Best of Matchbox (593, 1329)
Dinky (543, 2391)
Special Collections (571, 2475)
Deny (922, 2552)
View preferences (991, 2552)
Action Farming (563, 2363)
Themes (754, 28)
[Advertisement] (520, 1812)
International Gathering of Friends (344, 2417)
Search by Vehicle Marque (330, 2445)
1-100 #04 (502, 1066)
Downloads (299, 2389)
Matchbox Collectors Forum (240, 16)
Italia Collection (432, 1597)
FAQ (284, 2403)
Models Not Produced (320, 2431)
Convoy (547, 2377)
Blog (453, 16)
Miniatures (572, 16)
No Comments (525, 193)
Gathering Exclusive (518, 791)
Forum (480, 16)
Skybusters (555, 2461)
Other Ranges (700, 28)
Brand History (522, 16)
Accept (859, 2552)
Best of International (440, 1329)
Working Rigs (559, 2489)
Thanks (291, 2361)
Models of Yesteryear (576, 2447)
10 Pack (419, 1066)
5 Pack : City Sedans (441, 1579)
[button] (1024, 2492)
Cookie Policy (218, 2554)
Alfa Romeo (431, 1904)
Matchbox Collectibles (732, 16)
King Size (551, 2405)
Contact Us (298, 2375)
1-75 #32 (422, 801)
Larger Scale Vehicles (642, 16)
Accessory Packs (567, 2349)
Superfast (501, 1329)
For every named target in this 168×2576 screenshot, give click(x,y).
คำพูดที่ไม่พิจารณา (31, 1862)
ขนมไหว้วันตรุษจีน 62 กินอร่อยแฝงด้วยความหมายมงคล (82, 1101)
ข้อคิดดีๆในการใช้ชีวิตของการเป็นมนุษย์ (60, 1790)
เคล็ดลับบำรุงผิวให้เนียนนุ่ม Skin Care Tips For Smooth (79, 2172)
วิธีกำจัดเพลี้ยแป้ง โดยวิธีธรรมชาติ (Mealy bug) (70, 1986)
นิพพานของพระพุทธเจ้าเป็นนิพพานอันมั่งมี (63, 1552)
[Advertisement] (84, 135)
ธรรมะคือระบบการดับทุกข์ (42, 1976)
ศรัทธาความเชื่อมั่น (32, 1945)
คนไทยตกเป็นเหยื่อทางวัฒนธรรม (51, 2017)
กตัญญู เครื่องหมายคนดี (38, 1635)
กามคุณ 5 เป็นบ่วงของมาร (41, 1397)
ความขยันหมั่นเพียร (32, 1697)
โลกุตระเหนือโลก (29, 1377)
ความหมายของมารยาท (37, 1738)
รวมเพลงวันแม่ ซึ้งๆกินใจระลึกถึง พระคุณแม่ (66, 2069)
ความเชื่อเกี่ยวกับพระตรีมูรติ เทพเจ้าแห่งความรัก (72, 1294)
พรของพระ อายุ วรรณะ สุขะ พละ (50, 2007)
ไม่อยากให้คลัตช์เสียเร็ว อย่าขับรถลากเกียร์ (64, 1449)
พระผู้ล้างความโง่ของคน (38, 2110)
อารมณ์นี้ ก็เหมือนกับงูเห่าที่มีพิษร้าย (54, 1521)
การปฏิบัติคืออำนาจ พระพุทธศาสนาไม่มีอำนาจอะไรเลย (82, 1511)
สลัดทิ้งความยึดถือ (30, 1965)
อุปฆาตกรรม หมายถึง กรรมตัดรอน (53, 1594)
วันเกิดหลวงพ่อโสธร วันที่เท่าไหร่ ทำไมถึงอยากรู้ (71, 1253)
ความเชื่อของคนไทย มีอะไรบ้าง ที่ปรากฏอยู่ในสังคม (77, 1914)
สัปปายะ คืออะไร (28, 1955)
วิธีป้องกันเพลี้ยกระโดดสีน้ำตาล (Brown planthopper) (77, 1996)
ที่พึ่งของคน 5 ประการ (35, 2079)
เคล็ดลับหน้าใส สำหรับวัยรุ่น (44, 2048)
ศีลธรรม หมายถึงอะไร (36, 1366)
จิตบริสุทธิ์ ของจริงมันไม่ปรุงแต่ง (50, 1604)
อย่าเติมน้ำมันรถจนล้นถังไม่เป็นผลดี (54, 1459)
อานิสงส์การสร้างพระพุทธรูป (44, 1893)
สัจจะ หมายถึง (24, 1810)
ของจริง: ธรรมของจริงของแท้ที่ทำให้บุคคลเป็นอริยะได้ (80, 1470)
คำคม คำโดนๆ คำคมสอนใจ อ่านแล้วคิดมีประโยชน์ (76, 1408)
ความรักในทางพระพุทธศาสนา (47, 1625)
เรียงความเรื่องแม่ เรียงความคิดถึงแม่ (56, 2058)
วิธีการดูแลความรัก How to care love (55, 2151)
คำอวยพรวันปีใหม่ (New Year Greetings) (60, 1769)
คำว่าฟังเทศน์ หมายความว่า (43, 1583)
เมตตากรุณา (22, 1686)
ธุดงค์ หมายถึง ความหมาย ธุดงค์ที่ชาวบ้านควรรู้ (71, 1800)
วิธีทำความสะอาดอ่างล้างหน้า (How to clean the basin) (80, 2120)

**WORK INSTRUCTION:** Report how many lines in the listing above hold the string "Matchbox", giving the number and no other words.

**ANSWER SPACE:** 3